🤖 AI Summary
This work addresses the vulnerability of federated learning in resource-constrained, heterogeneous industrial networks, where unreliable clients, sensing noise, and malicious updates undermine system integrity. Existing trust mechanisms often rely on fixed parameters or simplistic adaptive rules, rendering them ill-suited for dynamic environments. To overcome these limitations, we propose a lightweight, server-side proxy-based trust coordination framework that decouples observation, reasoning, and action. Without altering client-side procedures or increasing communication overhead, our approach establishes a closed-loop control mechanism that continuously monitors time-series data of system behavior and trust signals, autonomously infers their evolutionary trends, and precisely adjusts trust policies upon detecting instability. This method significantly enhances the robustness and stability of federated learning in dynamic industrial settings, enabling sustainable and resilient distributed intelligent collaboration.
📝 Abstract
Distributed intelligence in industrial networks increasingly integrates sensing, communication, and computation across heterogeneous and resource constrained devices. Federated learning (FL) enables collaborative model training in such environments, but its reliability is affected by inconsistent client behaviour, noisy sensing conditions, and the presence of faulty or adversarial updates. Trust based mechanisms are commonly used to mitigate these effects, yet most remain statistical and heuristic, relying on fixed parameters or simple adaptive rules that struggle to accommodate changing operating conditions.

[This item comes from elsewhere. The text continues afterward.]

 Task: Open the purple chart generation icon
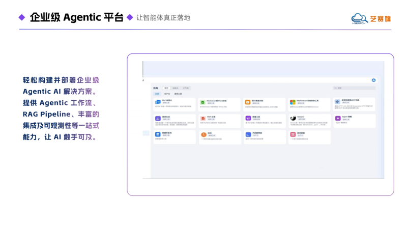[158, 119]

This paper presents a lightweight agentic trust coordination approach for FL in sustainable and resilient industrial networks. The proposed Agentic Trust Control Layer operates as a server side control loop that observes trust related and system level signals, interprets their evolution over time, and applies targeted trust adjustments when instability is detected. The approach extends prior adaptive trust mechanisms by enabling context aware intervention decisions, rather than relying on fixed or purely reactive parameter updates. By explicitly separating observation, reasoning, and action, the proposed framework supports stable FL operation without modifying client side training or increasing communication overhead.